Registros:
■ ■ ■ ■ ■

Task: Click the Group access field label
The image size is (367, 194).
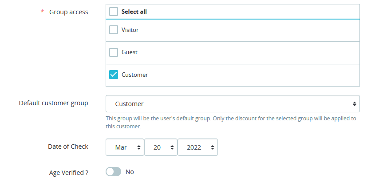Action: click(x=68, y=12)
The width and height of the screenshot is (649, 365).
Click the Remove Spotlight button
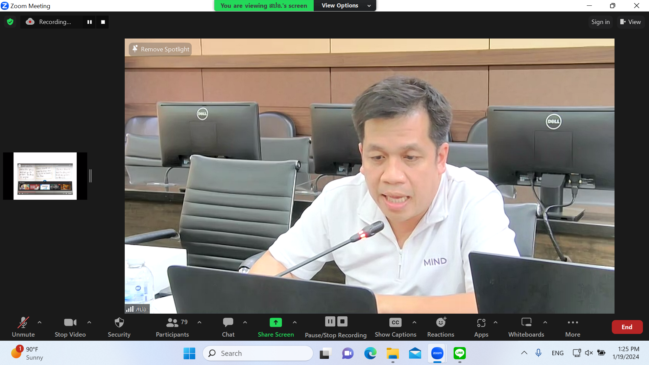pyautogui.click(x=160, y=49)
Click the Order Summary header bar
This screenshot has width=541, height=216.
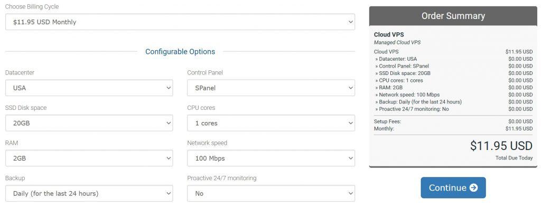(x=453, y=16)
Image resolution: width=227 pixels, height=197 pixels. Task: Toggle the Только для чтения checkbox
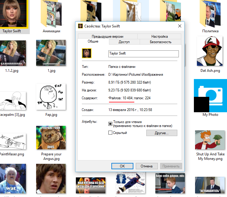(x=110, y=124)
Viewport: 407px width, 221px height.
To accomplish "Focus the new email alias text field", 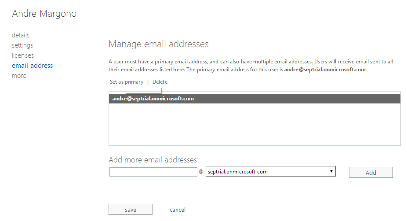I will [153, 172].
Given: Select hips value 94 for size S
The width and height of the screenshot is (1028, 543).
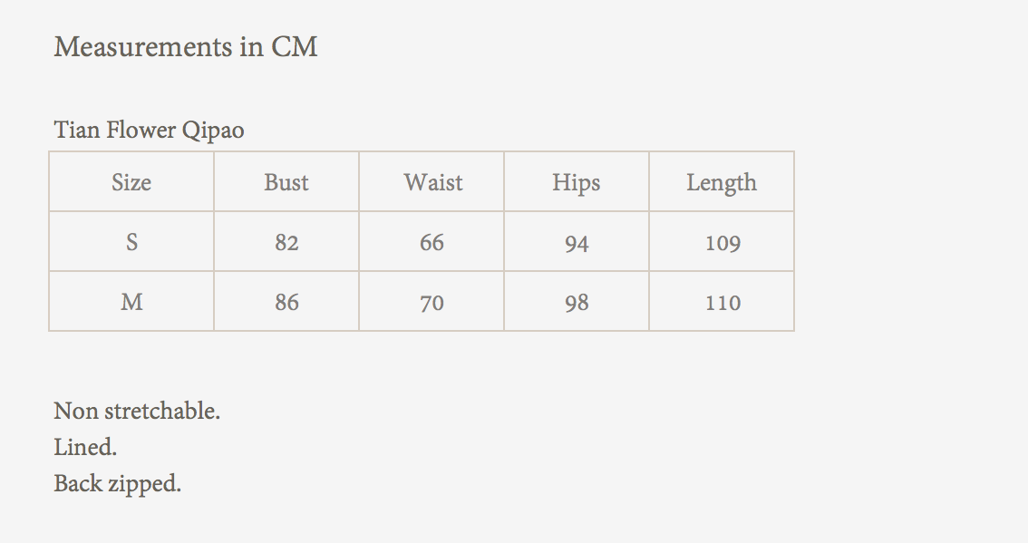Looking at the screenshot, I should (577, 243).
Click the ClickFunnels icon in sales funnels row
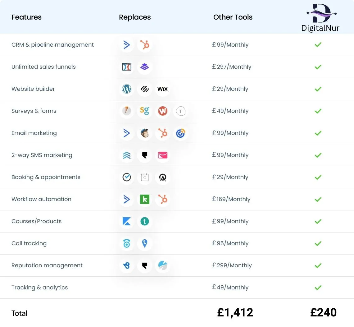 click(x=127, y=67)
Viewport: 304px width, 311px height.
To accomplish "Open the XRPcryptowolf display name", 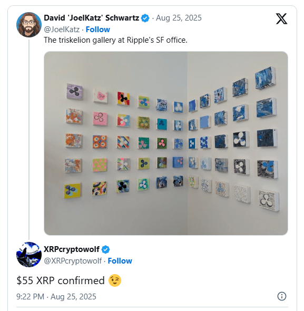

■ ■ ■ ■ ■

Tarea obligatoria:
Localiza en las filas de arriba todas las que contienen la palabra "Viewport" y cópialas completas, teniendo en cuenta mayúsculas y minúsculas.

Respuesta escrita:
Viewport: 407px width, 221px height.
Viewport: 304px width, 311px height.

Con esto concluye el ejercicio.